BACKGROUND: Multidrug-resistant tuberculosis (MDR-TB), defined as resistance to at least isoniazid (INH) and rifampicin (RMP), is considered a threat to TB control. Implementation of DOTS ensures high cure rates and prevents MDR. OBJECTIVE: To study the prevalence of MDR-TB from a retrospective analysis of the data in a tuberculosis unit where DOTS was implemented over a period of 6 years through public private mix (PPM). METHODS: Drug susceptibility testing of Mycobacterium tuberculosis samples isolated from the cultures of newly registered and retreatment sputum smear-positive cases during 2001-2003. RESULTS: During the study, 909 sputum-positive cases were registered and analysed. Of these, 714 were new and 195 were retreatment sputum-positive cases.
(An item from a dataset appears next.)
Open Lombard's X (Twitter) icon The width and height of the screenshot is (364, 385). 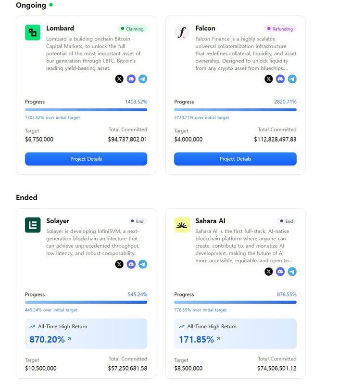click(119, 79)
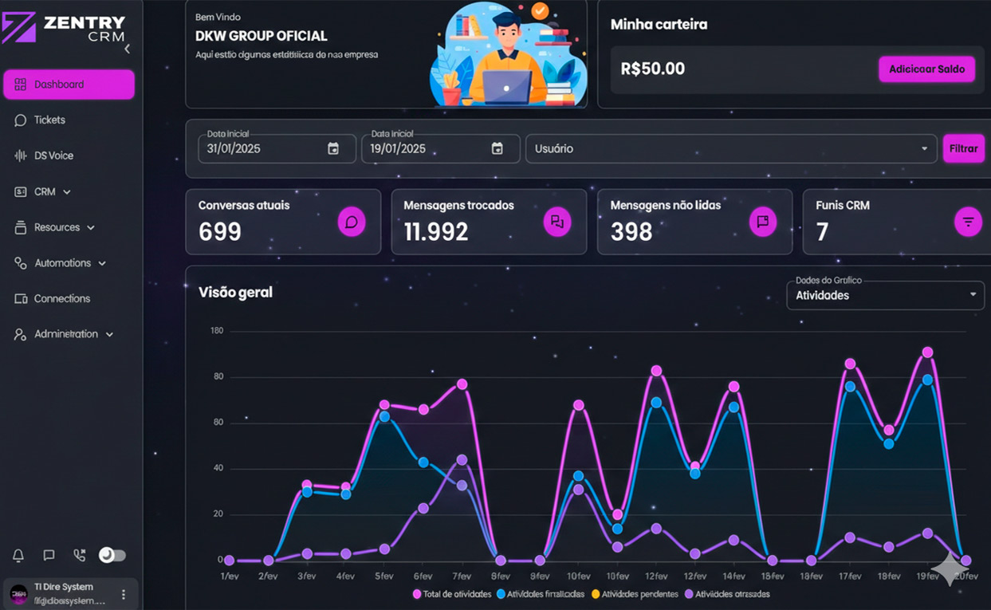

INH resistance was found in 3.2% (23) of new and 9.2% (18) of retreatment cases. RMP resistance was present in 1.5% (11) of new and 7.2% (14) of retreatment cases. MDR was present only in 0.14% (1) of new and 2% (4) of retreatment cases. New cases had cure rates of 96% compared to 85% in retreatment cases. CONCLUSION: The prevalence of MDR-TB is low where success rates are high.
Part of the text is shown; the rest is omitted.